- Required task -
Answer these questions using the forum post about AI stability below.
(a) Whose message is this post a reply to?
(b) What does "stability" roughly mean, according to the post?
(c) In the post's example, on what day does the AI start destroying the universe?
━━━ Document excerpt ━━━
What is stability in a FAI? (was Re: UCaRtMaAI paper)

From: Tim Freeman (tim@fungible.com)
Date: Sat Nov 24 2007 - 15:46:29 MST

Next message: Eliezer S. Yudkowsky: "Re: UCaRtMaAI paper"
Previous message: David Picón Álvarez: "Re: How to make a slave"
In reply to: Wei Dai: "Re: UCaRtMaAI paper"
Next in thread: Stefan Pernar: "Re: What is stability in a FAI? (was Re: UCaRtMaAI paper)"
Reply: Stefan Pernar: "Re: What is stability in a FAI? (was Re: UCaRtMaAI paper)"
Messages sorted by: [ date ] [ thread ] [ subject ] [ author ] [ attachment ]

From: "Wei Dai" <weidai@weidai.com>
>To take the simplest example, suppose I get a group of friends together and
>we all tell the AI, "at the end of this planning period please replace
>yourself with an AI that serves only us." The rest of humanity does not know
>about this, so they don't do anything that would let the AI infer that they
>would assign this outcome a low utility.

Good example. It points to the main flaw in the scheme -- I can't
prove it's stable, and a solution to the Friendly AI problem has to be
stable. Here "stability" roughly means that our Friendly AI isn't
going to construct an unfriendly AI and then allow the new one to take
over. However, if I look more closely, I don't know what "stable"
means.

Here's an example. I can't prove that real humans won't spontaneously
decide they want to destroy the universe next Tuesday. If the AI
stably does what people want, and the real humans decide they want to
destroy the universe next Tuesday, and the AI therefore irrevocably
starts the process of destroying the universe next Wednesday, was the
AI friendly and stable? If the answer is "yes", then we have to admit
that a stable friendly AI might destroy the universe, which seems bad.
━━━ Provided data ━━━
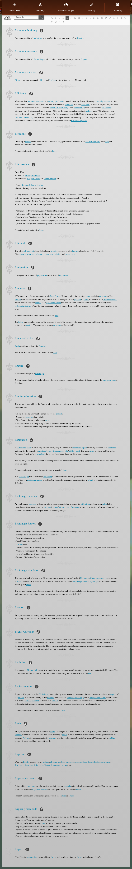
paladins (57, 254)
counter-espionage (91, 581)
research (53, 107)
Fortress (75, 250)
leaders (52, 80)
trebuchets (70, 254)
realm (90, 673)
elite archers (30, 254)
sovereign (39, 373)
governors (31, 786)
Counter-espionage (98, 578)
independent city (60, 450)
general (77, 299)
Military (91, 10)
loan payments (67, 761)
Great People (55, 296)
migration (63, 275)
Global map (44, 694)
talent (20, 321)
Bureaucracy (62, 107)
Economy (40, 10)
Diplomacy (118, 10)
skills (78, 789)
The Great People (66, 10)
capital (18, 299)
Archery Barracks (32, 175)
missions (29, 416)
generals (67, 786)
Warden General (110, 299)
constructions (81, 761)
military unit (28, 250)
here (54, 151)
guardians (48, 254)
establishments (36, 765)
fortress (64, 765)
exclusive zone (109, 379)
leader (28, 141)
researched (40, 454)
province (42, 450)
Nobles (26, 737)
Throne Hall (32, 670)
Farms (53, 856)
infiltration (85, 503)
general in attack (53, 302)
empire (88, 296)
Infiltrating (21, 447)
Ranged (25, 185)
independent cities (23, 305)
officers (42, 80)
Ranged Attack (33, 178)
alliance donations (51, 765)
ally (107, 141)
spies (29, 447)
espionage (77, 581)
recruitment (105, 761)
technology (24, 476)
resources (85, 104)
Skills (17, 346)
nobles (112, 737)
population (42, 275)
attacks (54, 250)
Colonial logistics (79, 120)
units (21, 254)
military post (74, 450)
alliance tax (55, 761)
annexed (35, 700)
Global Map (14, 10)
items (42, 823)
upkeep (46, 761)
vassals (55, 700)
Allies (17, 80)
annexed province (102, 101)
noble (52, 731)
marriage (52, 737)
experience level (39, 789)
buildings (38, 38)
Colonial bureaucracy (24, 117)
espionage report (79, 447)
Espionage (75, 507)
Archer (40, 185)
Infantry (32, 185)
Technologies (39, 59)
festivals (18, 765)
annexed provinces (36, 101)
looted (28, 700)
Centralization (50, 178)
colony (51, 101)
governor (103, 296)
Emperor (42, 346)
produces (59, 101)
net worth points (92, 141)
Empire (80, 38)
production (106, 107)
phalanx (39, 254)
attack (86, 299)
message (32, 503)
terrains (50, 697)
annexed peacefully (75, 697)
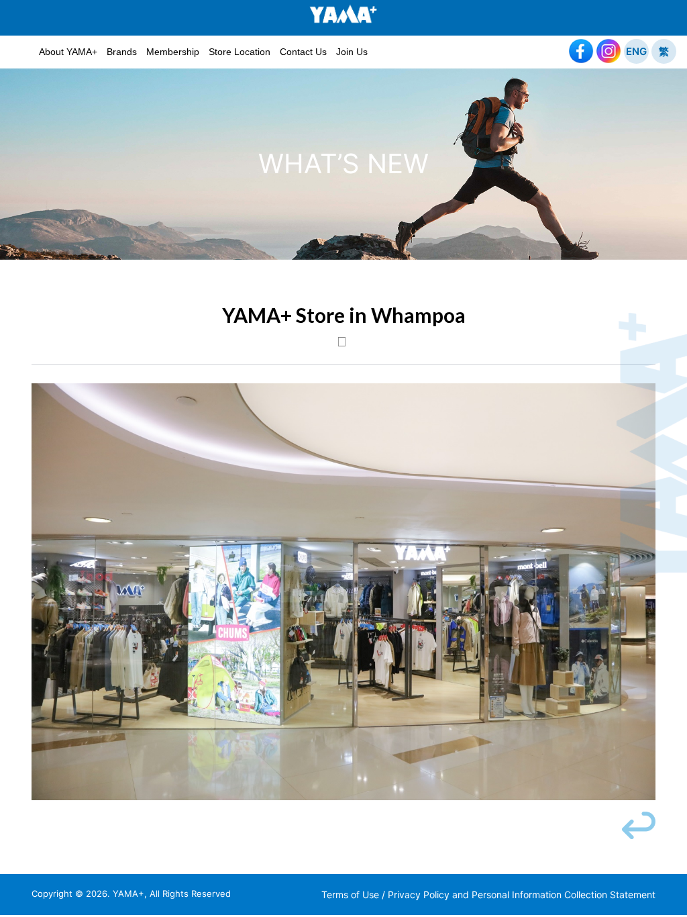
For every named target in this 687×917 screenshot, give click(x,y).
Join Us (352, 51)
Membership (172, 51)
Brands (122, 51)
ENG (636, 51)
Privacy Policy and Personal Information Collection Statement (521, 894)
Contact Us (303, 51)
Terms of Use (350, 894)
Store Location (239, 51)
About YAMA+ (68, 51)
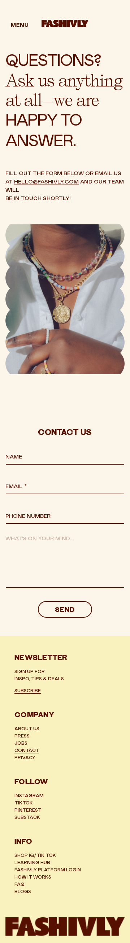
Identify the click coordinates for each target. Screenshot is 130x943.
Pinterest (28, 810)
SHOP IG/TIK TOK (35, 855)
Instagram (29, 796)
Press (22, 736)
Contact (26, 750)
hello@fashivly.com (46, 182)
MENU (20, 25)
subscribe (27, 691)
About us (26, 729)
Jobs (20, 743)
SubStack (27, 817)
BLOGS (22, 891)
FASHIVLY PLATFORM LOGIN (47, 870)
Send (65, 610)
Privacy (24, 758)
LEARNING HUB (32, 862)
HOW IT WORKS (32, 877)
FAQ (19, 884)
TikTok (23, 803)
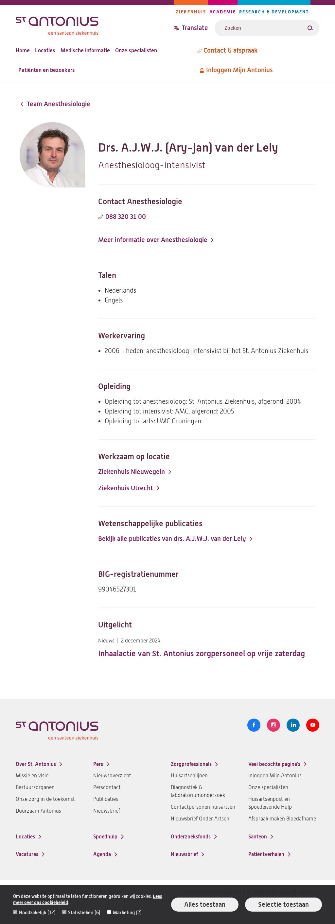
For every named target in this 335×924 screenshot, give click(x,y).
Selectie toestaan (283, 904)
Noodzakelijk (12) (37, 913)
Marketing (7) (127, 913)
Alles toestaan (204, 904)
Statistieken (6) (84, 913)
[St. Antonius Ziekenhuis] (95, 24)
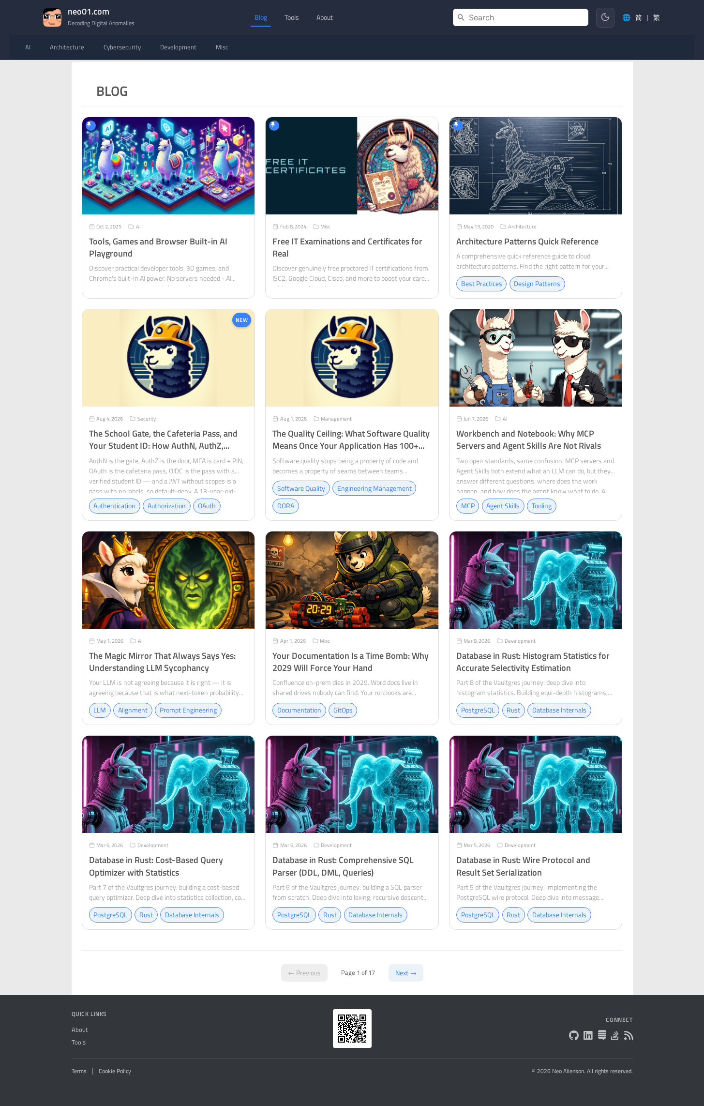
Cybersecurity (122, 47)
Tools (79, 1042)
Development (178, 47)
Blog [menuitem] (261, 17)
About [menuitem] (324, 17)
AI (27, 47)
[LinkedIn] (588, 1036)
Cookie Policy (115, 1071)
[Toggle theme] (605, 18)
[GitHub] (574, 1036)
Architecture (67, 47)
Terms (79, 1071)
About (80, 1029)
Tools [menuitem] (292, 17)
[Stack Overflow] (615, 1036)
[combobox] (520, 17)
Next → (406, 973)
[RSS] (628, 1036)
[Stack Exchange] (602, 1036)
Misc (222, 47)
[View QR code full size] (352, 1028)
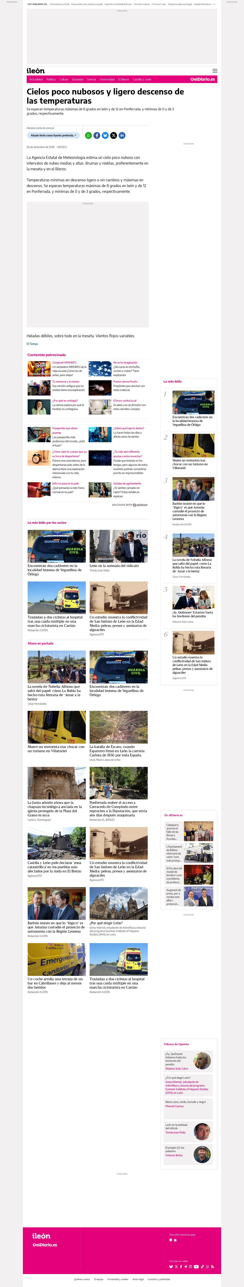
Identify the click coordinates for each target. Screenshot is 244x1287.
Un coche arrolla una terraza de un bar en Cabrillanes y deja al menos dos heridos (55, 983)
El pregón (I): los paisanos (174, 1149)
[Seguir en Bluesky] (171, 1266)
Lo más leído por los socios (47, 523)
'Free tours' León (159, 4)
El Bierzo (123, 79)
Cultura (63, 79)
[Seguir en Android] (170, 1240)
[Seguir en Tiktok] (202, 1266)
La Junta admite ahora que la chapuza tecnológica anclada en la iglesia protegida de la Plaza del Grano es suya (55, 808)
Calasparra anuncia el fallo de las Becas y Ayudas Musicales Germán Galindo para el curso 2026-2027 (173, 831)
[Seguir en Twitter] (176, 1266)
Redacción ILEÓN (38, 630)
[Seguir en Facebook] (181, 1266)
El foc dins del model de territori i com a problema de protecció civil (174, 875)
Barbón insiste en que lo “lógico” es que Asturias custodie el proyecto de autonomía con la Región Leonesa (56, 927)
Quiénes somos (82, 1279)
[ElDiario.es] (202, 79)
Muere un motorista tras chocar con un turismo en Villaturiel (56, 748)
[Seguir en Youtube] (196, 1266)
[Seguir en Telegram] (185, 1266)
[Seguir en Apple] (175, 1240)
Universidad (107, 79)
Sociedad (77, 79)
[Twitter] (113, 135)
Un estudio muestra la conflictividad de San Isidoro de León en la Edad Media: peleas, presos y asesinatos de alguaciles (118, 623)
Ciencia (91, 79)
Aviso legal (138, 1279)
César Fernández (37, 703)
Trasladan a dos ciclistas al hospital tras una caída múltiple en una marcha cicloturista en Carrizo (55, 621)
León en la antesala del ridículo (114, 565)
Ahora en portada (40, 643)
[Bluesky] (105, 135)
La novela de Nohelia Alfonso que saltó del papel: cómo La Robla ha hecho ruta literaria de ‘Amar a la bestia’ (54, 692)
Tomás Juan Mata (99, 570)
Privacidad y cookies (118, 1279)
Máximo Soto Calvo (183, 621)
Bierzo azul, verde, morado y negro (185, 1102)
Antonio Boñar (174, 1155)
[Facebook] (96, 135)
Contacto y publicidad (159, 1279)
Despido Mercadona (202, 4)
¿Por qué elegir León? (106, 923)
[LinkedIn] (122, 135)
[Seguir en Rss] (212, 1266)
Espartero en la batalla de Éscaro (118, 4)
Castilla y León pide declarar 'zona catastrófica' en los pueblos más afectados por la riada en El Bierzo (54, 866)
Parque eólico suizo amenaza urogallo (87, 4)
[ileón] (53, 1236)
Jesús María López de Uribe (105, 759)
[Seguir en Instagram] (190, 1266)
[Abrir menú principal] (215, 70)
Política (51, 79)
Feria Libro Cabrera (142, 4)
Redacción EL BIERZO (102, 819)
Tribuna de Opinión (176, 1044)
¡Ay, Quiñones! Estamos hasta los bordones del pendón (193, 614)
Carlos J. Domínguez (39, 819)
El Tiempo (32, 343)
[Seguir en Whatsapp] (207, 1266)
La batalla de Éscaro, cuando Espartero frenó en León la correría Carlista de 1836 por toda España (117, 750)
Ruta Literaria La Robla (59, 4)
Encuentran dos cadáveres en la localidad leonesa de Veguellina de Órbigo (55, 569)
━━━
- Solution -
(a) Wei Dai
(b) That the Friendly AI won't build an unfriendly AI and then let the new one take over.
(c) Next Wednesday